VVS: model checking

Dining Philosophers

Introduction

In this exercise we will play with a classical example of concurrency problem proposed by E. W. Dijkstra in 1965 as a student exam exercise.

"N=5 dining philosophers sit on a table around a bowl of spaghetti. A fork is placed between each pair of philosophers. Each philosopher must alternatively think and eat. However, a philosopher can only eat spaghetti when he has both left and right forks. Each fork can be held by only one philosopher and so a philosopher can use the fork only if it's not being used by another philosopher. After he finishes eating, he needs to put down both forks so they become available to others. A philosopher can grab the fork on his right or the one on his left as they become available, but can't start eating before getting both of them. Eating is not limited by the amount of spaghetti left: assume an infinite supply." (source: wikipedia)

Goals

The goal of this exercise is playing with the example in SPIN and verifying three main conditions. We will try four possible algorithms, checking in each case the following properties:
  1. absence of deadlock: we cannot reach a state in which all philosophers get blocked waiting for a fork to become available.
  2. mutual exclusion: we cannot reach a state in which two adjacent philosophers are simultaneously eating.
  3. absence of starvation (liveness): we must guarantee that no philosopher will starve, that is, they can eat as much as they want (i.e. infinitely many times).
Note that absence of deadlock does not imply absence of starvation: perhaps two philosophers are eating and thinking all the time, while the others get waiting forever. On the other hand, if a deadlock exists, there is no need to check liveness.

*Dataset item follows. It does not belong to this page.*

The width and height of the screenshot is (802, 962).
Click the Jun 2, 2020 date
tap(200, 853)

Note also that, as all philosophers execute the same code and their behaviours are analogous, there is no need to check all of them. We can just check liveness for philosopher 0, and mutual exclusion between philosophers 0 and 1.

Algorithm 1 (naive)

The first algorithm tries to represent the physical situation of the forks and uses a naive protocol (get both forks and start eating). To this aim, we will represent the forks as an array of N boolean flags:

    bool ontable[N]=1;

to tell us whether fork i is on the table (ontable[i]==1) or not. Each philosopher will be represented as a different process numbered by _pid and will execute the following infinite loop:

  do
  ::  printf("%d is thinking\n", _pid);

      pick_fork(LEFT);

      pick_fork(RIGHT);

  cs: printf("%d is eating\n", _pid);

      leave_fork(RIGHT);
      leave_fork(LEFT)
  od


Complete the rest of the Promela code. Note that the macro pick_fork(i) must wait if the fork is not on the table.

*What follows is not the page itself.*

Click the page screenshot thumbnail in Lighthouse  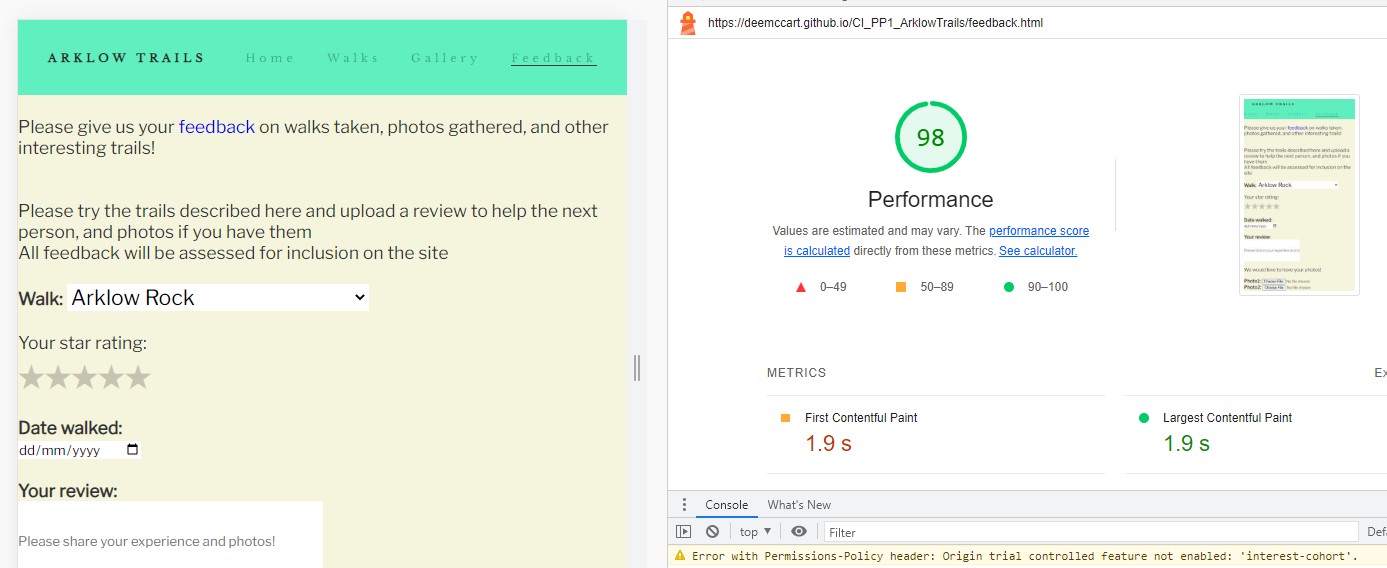(x=1299, y=195)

Algorithm 2 (Dijkstra's solution)

The second algorithm is a simple variation of the naive solution where rather than picking first the LEFT fork, each philosopher always start picking her adjacent fork with a lowest number. The order in which forks are left is irrelevant. Note: this solution, provided by Dijkstra, avoids deadlocks but is not extrapolable to other practical problems, since it assumes that we know the resources (and their numbering) we will need in advance.

Algorithm 3 (fixed turn)

In this case, we only use a general variable

    byte turn=0;

Each philosopher just checks that turn==_pid before eating, and passes the turn to his right side (circularly) once finished. There is no need to represent the forks, as only one philosopher eats at each moment.

Algorithm 4 (using a status array)

In the fourth algorithm (the classical solution using semaphores), we will use a shared array to represent the current status of each philosopher, an array of semaphores S plus a mutex semaphore for the table. The status can be any of the following three:

mtype={thinking, eating, hungry};
mtype status[N]=thinking;
bool S[N]=0;
bool mutex=1;

The protocol is similar to Algorithm 1, but picking forks is now done as follows:

wait(mutex);
status[_pid]=hungry;
test(_pid);
signal(mutex);
wait( S[_pid] );

whereas leaving forks corresponds to:

wait(mutex);
status[_pid]=thinking;
test(LEFT(_pid));
test(RIGHT(_pid));
signal(
mutex);

The pseudocode for test(k) is as follows

If k is hungry and his adjacent philosophers are not eating, then he begins eating and releases semaphore S[k]. Otherwise, it does nothing

Assessment & delivery

The maximum grade for this exercise is 2 points. Use campusvirtual.udc.gal platform (task: práctica SPIN). Upload your work as a single .zip file containing all the files with pml code and a report, in PDF or plain ASCII format. The report must explain the experiments you performed to check the 3 properties in each of the 4 algorithms, and the obtained results in each case. Exercises can be made by two students at most. If so, the students' names must be included in the first lines of each file and only one of the students needs to upload the files to his campusvirtual account.

The deadline for delivery is Friday,  April 5th,  2024 (23:59).